六十四卦とは?
ろくじゅうしけ
六十四卦とは、易経における8つの卦(八卦)を2つ組み合わせた64種類の象徴的図形で、宇宙の変化や人事を読み解く体系のことです。
六十四卦(りくじゅうしけ)とは、中国古典の占いの書『易経(えきけい)』の中核をなす64種類の「卦(け・か)」の総称です。三本の陰(- -)または陽(—)の線を組み合わせた8種類の三爻卦(八卦)を2つ重ねることで、6本の線からなる六爻卦が64通り生まれます。これが六十四卦です。
八卦は「乾(けん)・兌(だ)・離(り)・震(しん)・巽(そん)・坎(かん)・艮(ごん)・坤(こん)」の8つで、それぞれ天・沢・火・雷・風・水・山・地に対応し、自然現象や方位・季節などを象徴します。
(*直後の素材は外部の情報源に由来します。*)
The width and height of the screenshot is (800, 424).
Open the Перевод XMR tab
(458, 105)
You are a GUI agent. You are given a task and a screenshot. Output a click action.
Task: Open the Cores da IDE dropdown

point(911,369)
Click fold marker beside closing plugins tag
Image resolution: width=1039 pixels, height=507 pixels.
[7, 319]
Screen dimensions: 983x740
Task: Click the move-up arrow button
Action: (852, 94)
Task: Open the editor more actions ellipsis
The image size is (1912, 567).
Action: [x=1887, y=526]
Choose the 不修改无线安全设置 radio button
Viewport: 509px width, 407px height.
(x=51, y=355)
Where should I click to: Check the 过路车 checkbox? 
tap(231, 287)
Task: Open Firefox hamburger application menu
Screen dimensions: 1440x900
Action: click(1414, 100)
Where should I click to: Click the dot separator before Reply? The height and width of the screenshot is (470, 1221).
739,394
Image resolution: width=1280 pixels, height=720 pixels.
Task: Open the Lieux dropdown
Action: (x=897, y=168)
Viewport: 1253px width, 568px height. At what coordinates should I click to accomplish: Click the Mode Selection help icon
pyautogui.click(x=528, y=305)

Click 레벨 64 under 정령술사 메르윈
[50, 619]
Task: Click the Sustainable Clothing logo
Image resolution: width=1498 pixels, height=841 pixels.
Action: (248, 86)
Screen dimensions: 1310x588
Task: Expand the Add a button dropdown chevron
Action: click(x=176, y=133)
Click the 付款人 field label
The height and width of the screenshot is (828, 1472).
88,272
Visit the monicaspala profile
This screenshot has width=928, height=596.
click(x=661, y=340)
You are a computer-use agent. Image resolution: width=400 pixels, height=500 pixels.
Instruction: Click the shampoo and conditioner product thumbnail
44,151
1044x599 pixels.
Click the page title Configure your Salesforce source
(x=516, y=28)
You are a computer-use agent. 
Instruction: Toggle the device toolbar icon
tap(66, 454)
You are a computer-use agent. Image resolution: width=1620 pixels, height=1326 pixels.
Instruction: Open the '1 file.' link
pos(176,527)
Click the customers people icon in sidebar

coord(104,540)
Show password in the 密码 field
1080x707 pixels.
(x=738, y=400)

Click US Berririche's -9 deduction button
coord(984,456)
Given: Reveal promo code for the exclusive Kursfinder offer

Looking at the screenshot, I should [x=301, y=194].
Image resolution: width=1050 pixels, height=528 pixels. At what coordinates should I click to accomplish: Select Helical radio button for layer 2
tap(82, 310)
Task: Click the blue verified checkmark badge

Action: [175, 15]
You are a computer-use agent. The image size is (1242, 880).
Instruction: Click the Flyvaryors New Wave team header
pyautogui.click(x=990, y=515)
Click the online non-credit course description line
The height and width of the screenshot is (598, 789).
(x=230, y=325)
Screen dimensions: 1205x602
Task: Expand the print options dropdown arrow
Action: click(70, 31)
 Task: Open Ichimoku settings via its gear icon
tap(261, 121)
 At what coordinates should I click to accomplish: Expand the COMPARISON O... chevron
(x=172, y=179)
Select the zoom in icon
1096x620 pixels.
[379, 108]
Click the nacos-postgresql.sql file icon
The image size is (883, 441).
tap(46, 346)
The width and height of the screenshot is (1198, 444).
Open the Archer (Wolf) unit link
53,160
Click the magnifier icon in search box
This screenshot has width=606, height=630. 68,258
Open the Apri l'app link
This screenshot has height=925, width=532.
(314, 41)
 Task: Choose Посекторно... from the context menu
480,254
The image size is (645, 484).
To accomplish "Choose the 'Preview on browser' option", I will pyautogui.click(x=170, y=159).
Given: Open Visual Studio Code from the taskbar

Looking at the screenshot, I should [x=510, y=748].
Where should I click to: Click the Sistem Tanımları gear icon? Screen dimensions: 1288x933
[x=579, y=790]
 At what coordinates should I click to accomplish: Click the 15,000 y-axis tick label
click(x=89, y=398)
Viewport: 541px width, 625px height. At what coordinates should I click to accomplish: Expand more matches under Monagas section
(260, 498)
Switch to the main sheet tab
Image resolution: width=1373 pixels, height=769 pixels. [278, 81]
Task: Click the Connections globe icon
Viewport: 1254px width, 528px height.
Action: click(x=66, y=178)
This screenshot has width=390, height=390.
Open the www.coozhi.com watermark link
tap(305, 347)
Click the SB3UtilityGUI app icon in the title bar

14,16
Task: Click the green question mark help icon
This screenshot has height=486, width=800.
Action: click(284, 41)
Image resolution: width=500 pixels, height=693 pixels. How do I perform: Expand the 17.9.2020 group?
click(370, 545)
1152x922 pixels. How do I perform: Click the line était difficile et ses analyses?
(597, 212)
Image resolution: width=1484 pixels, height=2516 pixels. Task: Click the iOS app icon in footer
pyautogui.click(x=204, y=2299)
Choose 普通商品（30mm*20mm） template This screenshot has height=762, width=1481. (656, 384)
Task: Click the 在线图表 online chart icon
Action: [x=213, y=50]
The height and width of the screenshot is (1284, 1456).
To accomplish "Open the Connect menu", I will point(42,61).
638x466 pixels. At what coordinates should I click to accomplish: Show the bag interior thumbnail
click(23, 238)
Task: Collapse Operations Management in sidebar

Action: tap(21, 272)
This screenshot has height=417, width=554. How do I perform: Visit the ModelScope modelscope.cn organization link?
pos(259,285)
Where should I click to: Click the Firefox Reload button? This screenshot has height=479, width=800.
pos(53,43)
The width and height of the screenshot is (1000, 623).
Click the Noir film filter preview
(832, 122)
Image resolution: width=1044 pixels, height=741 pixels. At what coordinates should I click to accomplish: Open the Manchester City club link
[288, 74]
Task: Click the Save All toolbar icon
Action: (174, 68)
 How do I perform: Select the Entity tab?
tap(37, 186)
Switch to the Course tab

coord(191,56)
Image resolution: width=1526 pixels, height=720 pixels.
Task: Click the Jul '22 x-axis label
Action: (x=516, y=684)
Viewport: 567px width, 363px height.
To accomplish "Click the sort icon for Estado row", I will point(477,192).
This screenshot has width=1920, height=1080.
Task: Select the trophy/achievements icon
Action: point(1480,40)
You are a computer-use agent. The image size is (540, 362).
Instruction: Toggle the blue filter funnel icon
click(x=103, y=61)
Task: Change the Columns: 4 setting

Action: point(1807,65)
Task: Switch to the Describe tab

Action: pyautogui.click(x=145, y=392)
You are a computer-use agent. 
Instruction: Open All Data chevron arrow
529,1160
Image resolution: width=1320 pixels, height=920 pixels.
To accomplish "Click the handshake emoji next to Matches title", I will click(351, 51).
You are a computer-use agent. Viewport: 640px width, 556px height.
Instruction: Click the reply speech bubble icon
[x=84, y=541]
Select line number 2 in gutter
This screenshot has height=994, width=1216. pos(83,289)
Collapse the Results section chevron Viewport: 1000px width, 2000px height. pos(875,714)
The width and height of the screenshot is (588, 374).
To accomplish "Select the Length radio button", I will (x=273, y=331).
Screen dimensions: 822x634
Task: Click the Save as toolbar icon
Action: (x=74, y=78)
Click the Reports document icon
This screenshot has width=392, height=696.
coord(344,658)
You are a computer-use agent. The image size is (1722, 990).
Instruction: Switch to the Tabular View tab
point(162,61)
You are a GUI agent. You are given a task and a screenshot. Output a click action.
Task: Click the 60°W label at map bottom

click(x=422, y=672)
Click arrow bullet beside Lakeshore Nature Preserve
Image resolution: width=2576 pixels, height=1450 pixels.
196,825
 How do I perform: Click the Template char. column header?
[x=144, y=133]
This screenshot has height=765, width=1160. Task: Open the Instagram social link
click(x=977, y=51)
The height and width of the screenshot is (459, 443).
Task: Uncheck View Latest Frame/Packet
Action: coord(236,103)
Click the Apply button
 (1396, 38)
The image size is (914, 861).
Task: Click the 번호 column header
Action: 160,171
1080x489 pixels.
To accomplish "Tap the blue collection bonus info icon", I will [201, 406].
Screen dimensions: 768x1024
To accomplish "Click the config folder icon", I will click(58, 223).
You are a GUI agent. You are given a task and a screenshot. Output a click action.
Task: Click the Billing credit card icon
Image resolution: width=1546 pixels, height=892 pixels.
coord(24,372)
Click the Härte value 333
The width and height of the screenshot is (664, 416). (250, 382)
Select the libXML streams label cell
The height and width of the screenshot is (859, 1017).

六十四卦はこれら八卦を上下に組み合わせたもので、それぞれに固有の名前・卦辞(かじ)・爻辞(こうじ)が与えられています。
六十四卦の主な役割と特徴は以下のとおりです。
- 宇宙・自然・人間社会のあらゆる変化の状態を64段階で表現する
- 各卦の卦辞(全体の意味)と6本の線それぞれの爻辞(個別の意味)で状況を読み解く
- 吉凶・行動の指針・心構えを問う占いの手がかりとして用いられる
- 陰陽の変化原理に基づくため、固定的な吉凶ではなく「変化の流れ」を示す
六十四卦は単なる占いの道具にとどまらず、儒教的な倫理観・宇宙論・弁証法的思考と結びつき、中国哲学の基礎的思想体系を形成しました。ライプニッツが二進法との類似を指摘したことでも知られ、東洋思想の象徴として現代にも広く研究されています。
使い方・例文
易占いを行う際、筮竹(ぜいちく)やコインを使って六つの爻(こう)を導き出し、六十四卦のどれに当たるかを判断することで、現在の状況や今後の展開について指針を読み取ります。